Un peu plus de cent jours après son entrée en fonction, il est facile de caractériser la tactique de Donald Trump : à la manière d’un joueur de cartes, il combine provocations et revirements brutaux, pour finir par conclure des deals. Il est plus difficile de discerner sa stratégie, tant elle est confuse, mais il apparaît de plus en plus clairement qu’il va demander à ses compatriotes d’endurer des sacrifices au nom des lendemains qui chantent. Quant à ses buts de guerre, ils demeurent nébuleux. Veut-il un dollar faible, pour réindustrialiser, ou un dollar fort, pour financer aisément les déficits de l’économie américaine, et faire en sorte qu’elle demeure financièrement dominante ? C’est une question centrale, et les réponses qui lui sont apportées demeurent, à ce stade, incohérentes.
Commençons par les faits. L’économie mondiale est aujourd’hui organisée autour d’un pôle manufacturier dominant, la Chine, et un pôle financier dominant, les Etats-Unis. Comme le rappelait l’économiste Richard Baldwin en 2024, la Chine représente aujourd’hui près du tiers de l’industrie mondiale (29 %, si l’on raisonne en valeur ajoutée), loin devant les Etats-Unis (16 %). Elle dispose du seul système industriel complet et domine les chaînes de valeur internationales.
Les Etats-Unis, quant à eux, sont archiprépondérants financièrement et monétairement. Le dollar compte pour à peu près 60 % du système financier mondial, selon les indicateurs retenus, contre environ 20 % pour l’euro et une fraction minuscule pour les autres monnaies. C’est sur la base de ces faits qu’il faut raisonner.
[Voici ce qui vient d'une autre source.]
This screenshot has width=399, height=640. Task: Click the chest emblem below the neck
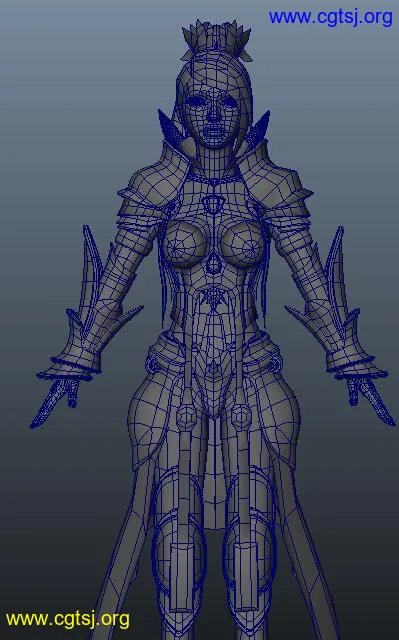click(x=213, y=204)
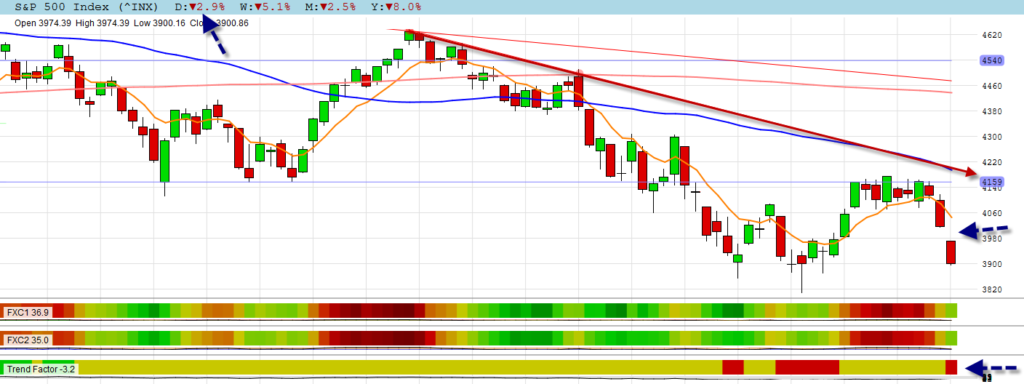The image size is (1024, 384).
Task: Click the last red candlestick near 3900
Action: coord(951,252)
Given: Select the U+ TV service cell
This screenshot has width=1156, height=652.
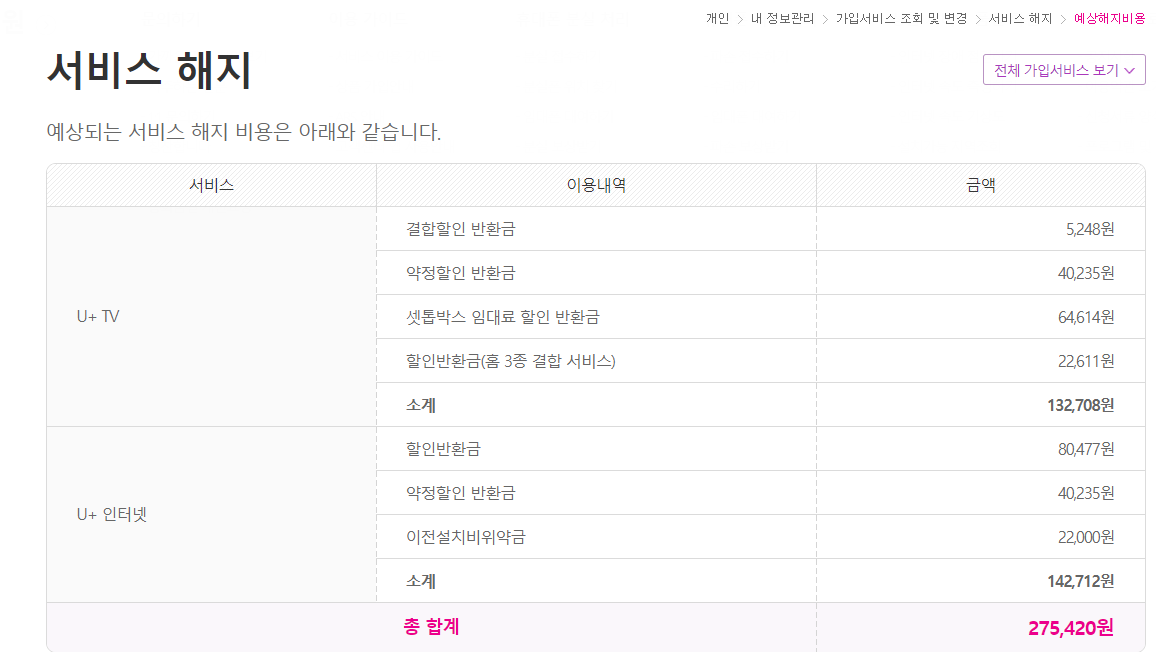Looking at the screenshot, I should pyautogui.click(x=98, y=316).
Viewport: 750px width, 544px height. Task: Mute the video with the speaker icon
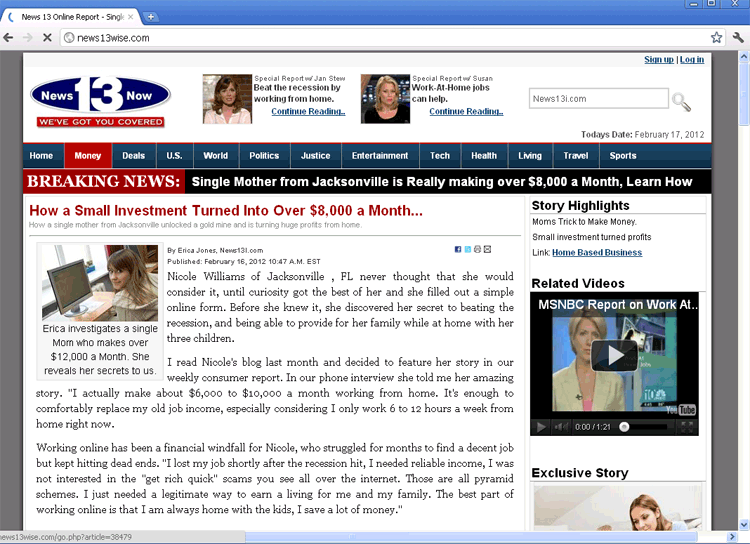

Perte de substance économique
Ce système a longtemps fonctionné, pour deux raisons : d’un côté, l’attractivité financière des Etats-Unis et le rôle de monnaie de réserve du dollar permettaient au pays de financer un déficit extérieur persistant ; de l’autre, l’écart de rendement entre actif et passif extérieur évitait que l’accumulation des déficits ne se traduise par une dégradation marquée de la position extérieure nette. Comme l’observaient les économistes Pierre-Olivier Gourinchas et Hélène Rey en 2005, l’économie américaine jouait ainsi, en s’endettant à taux faibles pour placer dans des actifs rémunérateurs, le rôle d’un fonds de capital-risque à l’échelle mondiale.